Dataset excerpts:
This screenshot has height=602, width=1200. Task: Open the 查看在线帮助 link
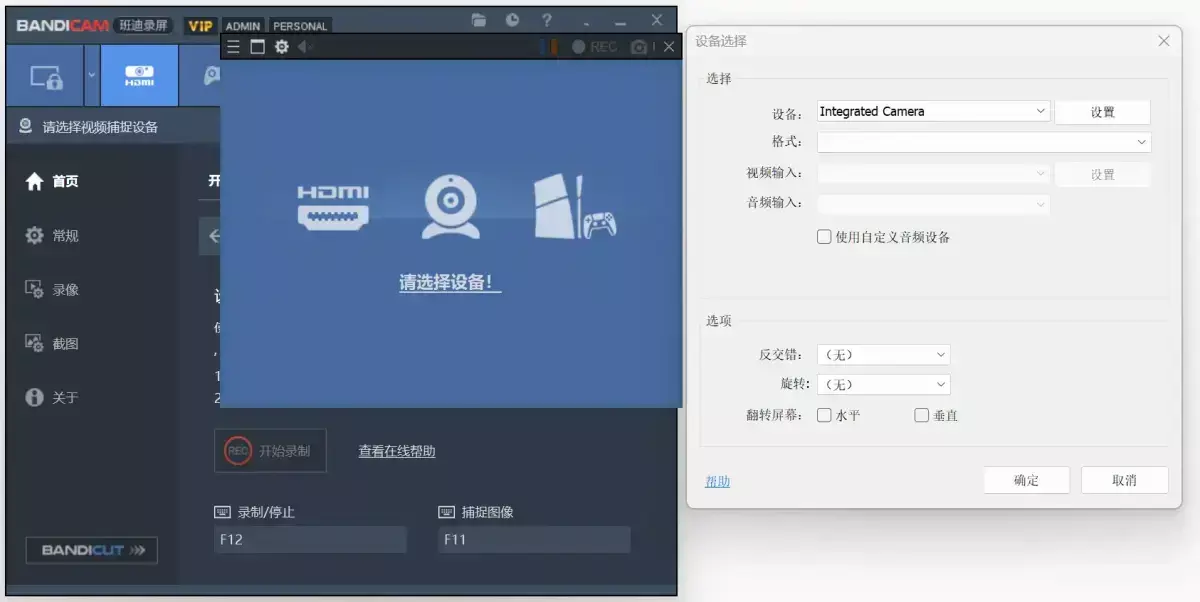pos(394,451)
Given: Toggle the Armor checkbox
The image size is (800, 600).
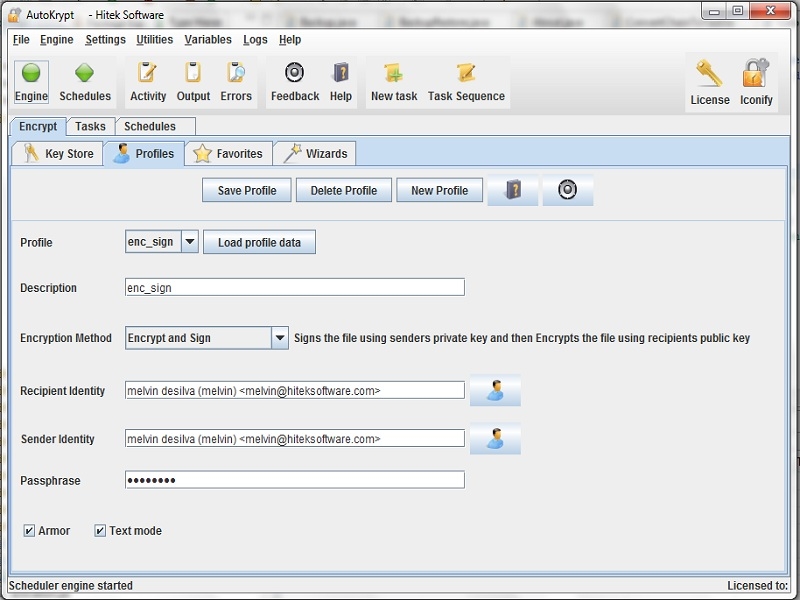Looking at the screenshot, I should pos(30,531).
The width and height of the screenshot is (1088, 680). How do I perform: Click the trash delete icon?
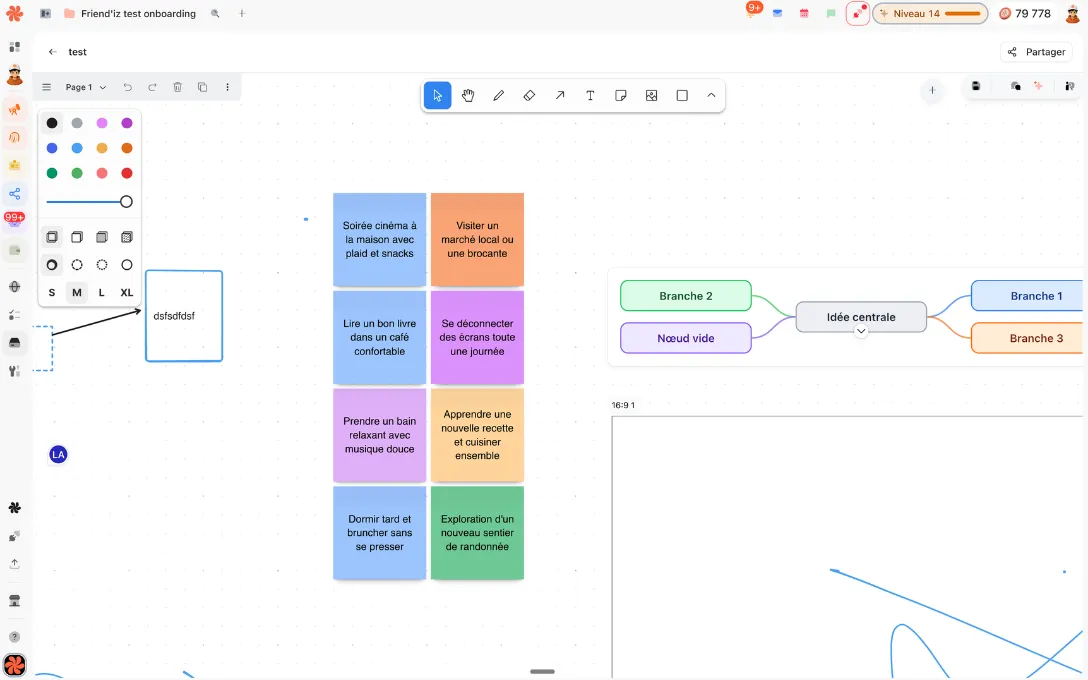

→ Problem statement
Omit the pictures, then give every record back exactly as it stands.

→ Reply
This screenshot has height=602, width=1200. Task: Open the 查看在线帮助 link
pos(394,451)
Given: Toggle the Armor checkbox
The image size is (800, 600).
Looking at the screenshot, I should pos(30,531).
The width and height of the screenshot is (1088, 680). How do I perform: Click the trash delete icon?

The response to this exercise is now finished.